Charity ran on: "After dinner the Bud goes to the theater and sees
a pantomime and a series of ballets, dolls of the nations--Chinese,
Polish, also nursery characters. You could select something in one
of those dances, perhaps.

"And last of all there is a chimney-sweeps' dance as the worn-out
Bud crawls into bed. If none of these suit you we'd be glad to have
any suggestion that occurs to you. Of course, a girl of to-day does
a thousand more things than I've mentioned. But the main thing is,
we want you to help us out.

"You are--if you'll forgive me for slapping you in the face with
a bouquet--you are exquisitely beautiful and I know that you dance

"How do you know that?" Kedzie asked, rashly.

"I saw you once as a--" Charity paused, seeing the red run across
Kedzie's face. She had stumbled into Kedzie's past again, and
Kedzie's resentment braced her hurt pride.

Charity tried to mend matters by a little advice: "You mustn't blush,
my dear Mrs. Dyckman. If I were in your place I'd go around bragging
about it. To have been a Greek dancer, what a beautiful past!"

"Thanks!" said Kedzie, curtly, with basilisk eyes. "I think I'd
rather not dance any more. I'm an old married woman now. If you
don't mind, I'll be one of the customers at your shop. I'll come
in in the rippingest gown Jim can buy. I'll feel more comfortable,
too, under your protection, Mrs. Cheever."

Jim laughed and Kedzie grinned. But she was canny. She was thinking
that she would be safest among that pack of wolves if she relied on
her money to buy something dazzling rather than on the beauty that
Charity alleged. She did not want to dance before those people again.
She would never forget how her foot had slipped at Newport.

Thirdly, she felt that she would be sheltered a little from
persecution beneath the wing of Charity. It rather pleased her
to treat Charity as a motherly sort of person.

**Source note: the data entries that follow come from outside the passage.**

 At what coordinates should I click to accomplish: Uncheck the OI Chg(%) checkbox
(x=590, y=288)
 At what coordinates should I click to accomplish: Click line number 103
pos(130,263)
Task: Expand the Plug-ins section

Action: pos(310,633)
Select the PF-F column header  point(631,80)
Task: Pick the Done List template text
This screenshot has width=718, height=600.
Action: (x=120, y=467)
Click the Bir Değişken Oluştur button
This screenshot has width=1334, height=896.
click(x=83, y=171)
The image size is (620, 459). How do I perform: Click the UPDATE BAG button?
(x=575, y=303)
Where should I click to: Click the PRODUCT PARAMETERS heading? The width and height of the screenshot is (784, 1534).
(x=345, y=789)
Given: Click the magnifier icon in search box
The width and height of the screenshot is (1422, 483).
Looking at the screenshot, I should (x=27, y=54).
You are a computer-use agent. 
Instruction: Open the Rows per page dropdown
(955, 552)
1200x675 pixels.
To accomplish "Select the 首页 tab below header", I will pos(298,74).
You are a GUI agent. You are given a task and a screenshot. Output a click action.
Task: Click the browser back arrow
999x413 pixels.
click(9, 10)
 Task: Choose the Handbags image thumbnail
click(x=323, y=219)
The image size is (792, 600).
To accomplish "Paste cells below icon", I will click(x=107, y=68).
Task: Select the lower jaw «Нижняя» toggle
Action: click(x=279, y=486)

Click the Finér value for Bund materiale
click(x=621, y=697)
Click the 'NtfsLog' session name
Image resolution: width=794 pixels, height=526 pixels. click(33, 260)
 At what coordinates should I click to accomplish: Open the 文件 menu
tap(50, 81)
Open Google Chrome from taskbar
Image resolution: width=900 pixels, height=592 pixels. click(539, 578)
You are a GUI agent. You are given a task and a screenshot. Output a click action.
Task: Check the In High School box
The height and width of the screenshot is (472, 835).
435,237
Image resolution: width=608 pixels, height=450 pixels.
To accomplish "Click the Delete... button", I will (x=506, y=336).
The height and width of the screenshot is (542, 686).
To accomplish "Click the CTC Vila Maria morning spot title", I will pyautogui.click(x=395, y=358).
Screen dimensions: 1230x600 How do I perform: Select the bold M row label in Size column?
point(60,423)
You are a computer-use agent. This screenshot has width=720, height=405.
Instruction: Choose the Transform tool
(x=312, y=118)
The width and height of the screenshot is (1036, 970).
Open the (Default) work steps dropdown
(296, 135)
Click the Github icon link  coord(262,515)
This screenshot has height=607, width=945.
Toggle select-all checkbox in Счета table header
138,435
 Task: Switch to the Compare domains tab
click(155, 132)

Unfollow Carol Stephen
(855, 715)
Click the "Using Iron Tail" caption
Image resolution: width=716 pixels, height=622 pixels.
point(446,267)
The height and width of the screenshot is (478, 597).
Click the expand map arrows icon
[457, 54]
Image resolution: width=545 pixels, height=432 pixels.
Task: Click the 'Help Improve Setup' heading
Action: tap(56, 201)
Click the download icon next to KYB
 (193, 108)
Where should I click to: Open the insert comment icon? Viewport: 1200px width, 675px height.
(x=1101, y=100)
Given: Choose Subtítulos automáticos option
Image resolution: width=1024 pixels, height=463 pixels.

It is the most
deliciously malicious compliment a woman can pay another.

Charity did not fail to receive the stab. But it amused her so far
as she was concerned. She felt that Kedzie was like one of those
incorrigible _gamines_ who throw things at kindly visitors to
the slums. She felt sorry for Jim, and wondered again by what strange
devices he had been led to marry so incompatible a girl as Kedzie.

Jim wondered, too. He sat and watched the two women, wondering as men
do when they see women painfully courteous to each other; wondering
as women must when they see men polite to their enemies.

Charity and Kedzie prattled on in a kind of two-story conversation,
and Jim studied them with shameless objectivity. He hardly heard
what they said. He watched the pantomime of their so different souls
and bodies: Charity, lean and smart and aristocratic, beautiful in
a peculiar mixture of sophistication and tenderness; Kedzie, small
and nymph-like and plebeian, beautiful in a mixture of innocence
and hardness of heart.

Charity's body was like the work of a dashing painter--long lines
drawn with brave force and direction. Kedzie's body was a thing of
dainty curves and timidities. Charity was fashionable and wise, but
her wisdom had lifted her above pettiness. Kedzie was of the village,
for all her Parisian garb, and she had cunning, which is the lowest
form of wisdom.

When at length Charity left, Jim and Kedzie sat brooding. Kedzie
wanted to say something nice about Charity and was afraid to. The
poor child always distrusted her generous impulses. She thought it
cleverer to withhold trust from everybody, lest she misplace it in
somebody. At length an imp of perversity taught her how to get rid
of the credit she owed to Charity. She spoke after a long silence.

"Mrs. Cheever must be horribly fond of you."

"Why do you say that?" said Jim, startled.

"Because she's so nice to me."

Jim groaned with disgust. Kedzie giggled, accepting the groan as
confession of a palpable hit. She sat musing on various costumes
she might wear. She had a woman's memory for things she had caught
a glimpse of in a shop-window or in a fashion magazine; she had
a woman's imagination for dressing herself up mentally.